| Problem |
When you reach the line that holds "Task: Click the Valid from date field", start copying exactly and keep going through the final line of the data, leaving out pictures.

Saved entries
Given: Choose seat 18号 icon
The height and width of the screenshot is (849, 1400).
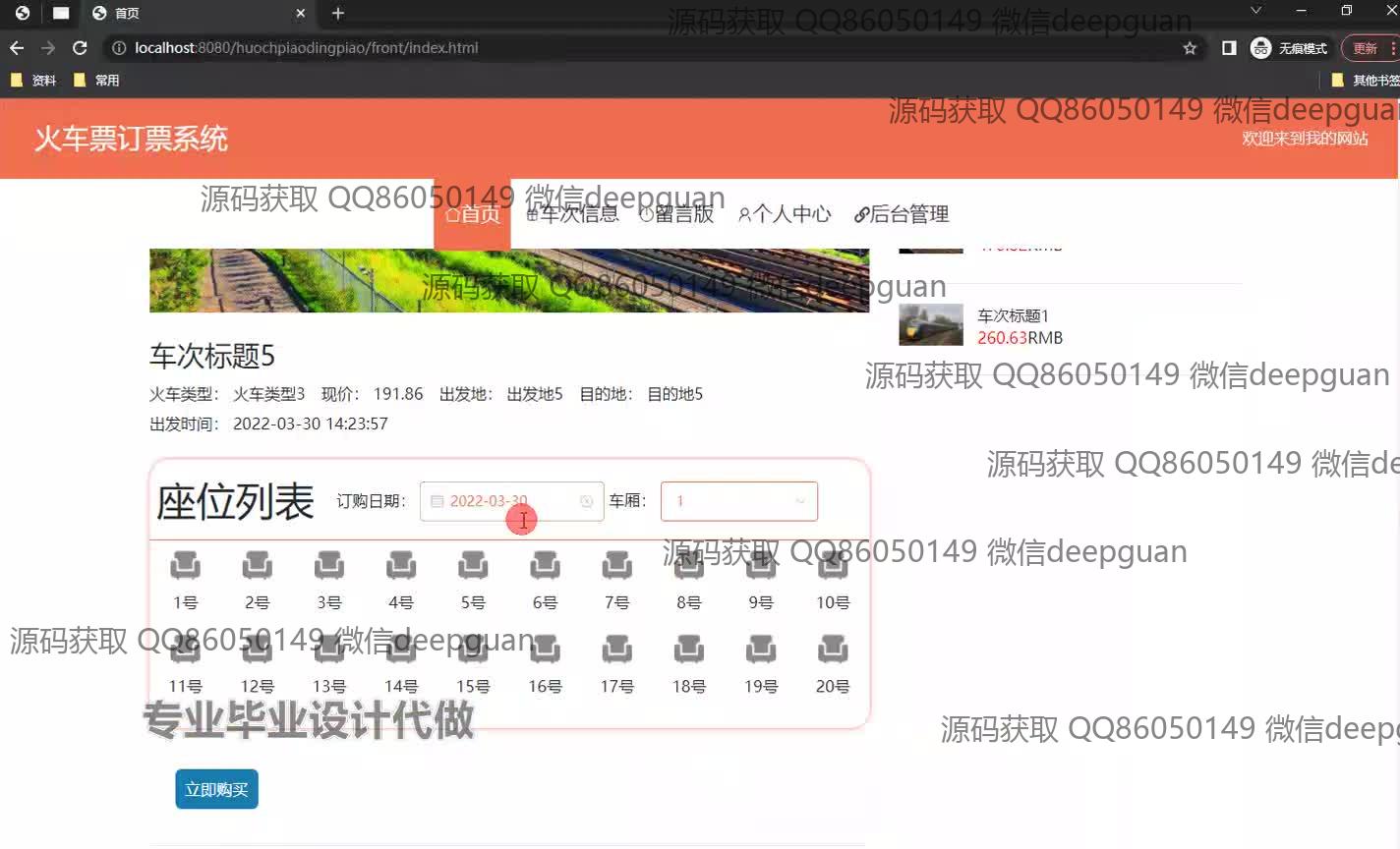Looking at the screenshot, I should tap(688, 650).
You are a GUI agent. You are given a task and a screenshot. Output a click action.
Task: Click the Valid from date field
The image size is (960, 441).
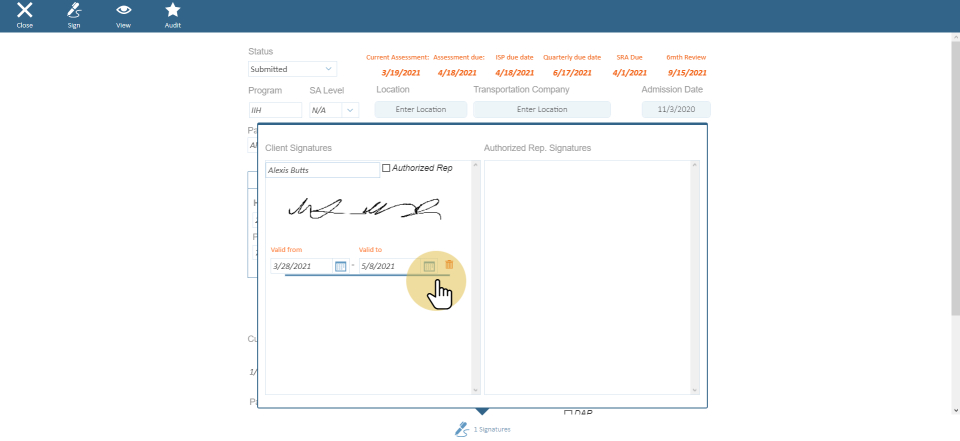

| Worked solution |
Task: Click the Valid from date field
The image size is (960, 441).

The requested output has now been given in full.